Despite attempting only 21 passes a game, the Terrapin line cedes 2.25 sacks a game. That’s about a 10 percent sack rate, which spells doom against Chase Winovich and the pass rush.
If Canada has to keep Hill in the pocket, the passing game will crumble under pressure.
THE RUN GAME
Everyone, including the water boy, chips into the nation’s No. 10 rushing attack (258 yards a game).
Against Texas, 11 different ball-carriers toted the rock for 143 yards, utilizing quarterback keepers, jet sweeps, reverses and so on.
The danger men are senior Ty Johnson and freshman Anthony McFarland. Both rip off huge runs on the regular, with both averaging over seven yards a pop. Johnson leads the effort with 300 yards and two scores, while McFarland has 291 on just 27 carries.
They exploded for 315 on the Golden Gophers last week.
The former blue-chip freshman has capably replaced former 1,000-yard rusher Lorenzo Harrison, out for the year with a knee injury.
Canada even deploys H-back Tayon Fleet-Jacobs in the run game. He has 148 yards on 30 attempts.

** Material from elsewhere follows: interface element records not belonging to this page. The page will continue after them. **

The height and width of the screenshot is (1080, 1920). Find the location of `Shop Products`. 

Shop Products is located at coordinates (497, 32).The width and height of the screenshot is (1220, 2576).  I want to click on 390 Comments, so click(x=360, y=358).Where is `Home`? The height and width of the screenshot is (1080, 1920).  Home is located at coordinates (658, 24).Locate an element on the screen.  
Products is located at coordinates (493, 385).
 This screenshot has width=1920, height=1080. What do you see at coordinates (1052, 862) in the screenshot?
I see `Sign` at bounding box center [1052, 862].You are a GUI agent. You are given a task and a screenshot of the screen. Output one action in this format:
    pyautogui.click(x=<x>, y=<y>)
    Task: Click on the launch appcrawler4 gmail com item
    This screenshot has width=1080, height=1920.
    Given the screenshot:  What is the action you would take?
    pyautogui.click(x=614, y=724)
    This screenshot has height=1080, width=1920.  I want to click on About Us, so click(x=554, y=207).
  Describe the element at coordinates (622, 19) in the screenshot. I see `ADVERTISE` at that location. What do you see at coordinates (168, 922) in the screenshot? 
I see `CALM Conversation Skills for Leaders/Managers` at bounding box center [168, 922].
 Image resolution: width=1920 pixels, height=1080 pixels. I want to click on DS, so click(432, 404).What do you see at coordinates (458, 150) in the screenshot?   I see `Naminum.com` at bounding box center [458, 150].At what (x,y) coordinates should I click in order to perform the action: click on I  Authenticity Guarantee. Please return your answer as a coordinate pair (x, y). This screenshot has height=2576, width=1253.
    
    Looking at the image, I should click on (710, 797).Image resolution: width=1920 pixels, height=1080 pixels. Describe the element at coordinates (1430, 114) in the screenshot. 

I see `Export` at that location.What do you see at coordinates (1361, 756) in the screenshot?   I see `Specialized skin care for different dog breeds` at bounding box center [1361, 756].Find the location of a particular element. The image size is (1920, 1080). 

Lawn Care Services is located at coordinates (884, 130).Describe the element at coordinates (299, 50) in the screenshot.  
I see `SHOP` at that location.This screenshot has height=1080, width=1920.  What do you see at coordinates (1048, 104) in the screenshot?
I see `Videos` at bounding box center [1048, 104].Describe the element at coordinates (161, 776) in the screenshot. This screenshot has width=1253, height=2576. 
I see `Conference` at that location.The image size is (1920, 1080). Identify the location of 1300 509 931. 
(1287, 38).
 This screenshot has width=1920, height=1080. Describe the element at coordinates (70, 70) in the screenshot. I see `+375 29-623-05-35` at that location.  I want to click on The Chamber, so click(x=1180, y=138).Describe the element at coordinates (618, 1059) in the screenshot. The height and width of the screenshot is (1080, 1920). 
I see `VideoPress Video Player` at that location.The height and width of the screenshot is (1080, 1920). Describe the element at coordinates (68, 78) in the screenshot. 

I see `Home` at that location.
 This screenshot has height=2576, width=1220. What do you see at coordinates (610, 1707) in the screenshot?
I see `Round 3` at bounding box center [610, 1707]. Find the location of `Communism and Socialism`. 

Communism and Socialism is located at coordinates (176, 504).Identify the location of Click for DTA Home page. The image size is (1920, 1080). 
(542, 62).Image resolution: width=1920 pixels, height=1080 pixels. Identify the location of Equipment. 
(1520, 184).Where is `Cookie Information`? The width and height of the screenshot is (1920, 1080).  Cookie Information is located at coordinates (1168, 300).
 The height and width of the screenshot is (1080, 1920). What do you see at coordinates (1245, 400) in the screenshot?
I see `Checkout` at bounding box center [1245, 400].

With an injury to stud tackle Damian Prince (questionable), this offense relies more on spreading defenses out rather than pounding them. Expect a diet of deception on motions and fakes out of the shotgun.
Meanwhile, Michigan boasts the No. 4 rush defense nationally at 86 yards a contest.
Brown built this defense to stop spread-and-shred attacks like this one, and he has several athletic bullets in Bush, Khaleke Hudson and the defensive ends. After dominating Adrian Martinez and Nebraska — over 500 yards a game in non-Michigan starts — this is a step up against a similar approach.
ISN’T THAT SPECIAL
Kicker Joseph Petrino is perfect on field goals and extra points. He shows distance with either leg.
60 yard field goal right foot✅— Joseph Petrino (@joseph_petrino) September 5, 2017
50 yard field goal left foot✅ @BleacherReport @RecruitGeorgia pic.twitter.com/1l3nP7Vg3I
Quinn Nordin now stands at 6-of-7 with a long of 50.
Maryland trots out punter Wade Lees, who averages 41.3 yards a boot. Will Hart continues to kick the snot out of the ball at a 52-yard clip.
Aniebonam returned a block punt for a touchdown against Temple.
Maryland is the final quiz before exam season starts Oct. 13 against Wisconsin.
There are new things to worry about, such as a quarterback not named Bortenschlager, a prolific rushing attack and a high-pressure defense.
Michigan faced one screen against Northwestern, which ended up going 36 yards to set up an early touchdown. Maryland will dial up this play time and again, so it’s imperative Tyree Kinnel and Josh Metellus identify running lanes properly.
After two years of hearing about the Terrapin backs, and two years of containing them, this shouldn’t be an issue for Brown’s defense. Maryland would’ve have the advantage up front, if not due to injury. Without Prince, Winovich and Gary should have a field day.
Michigan’s own offensive line has progressed over the last two weeks. First, they steamrolled a Nebraska line that entered the game top-20 in rush defense. Next, they grinded for 180 yards against a spirited Pat Fitzgerald unit. Also, just two sacks in two weeks.
Cowart and Aniebonam lead a different beast. If Runyan and/or Bushell-Beatty can’t cope on the edge, the passing game will get limited as the tight ends stick back for max protection. If they do cope, it goes a long way towards building confidence for the three-game stretch against the Badgers, Spartans and Nittany Lions.
Regardless, Michigan holds too many advantages elsewhere to trip up here.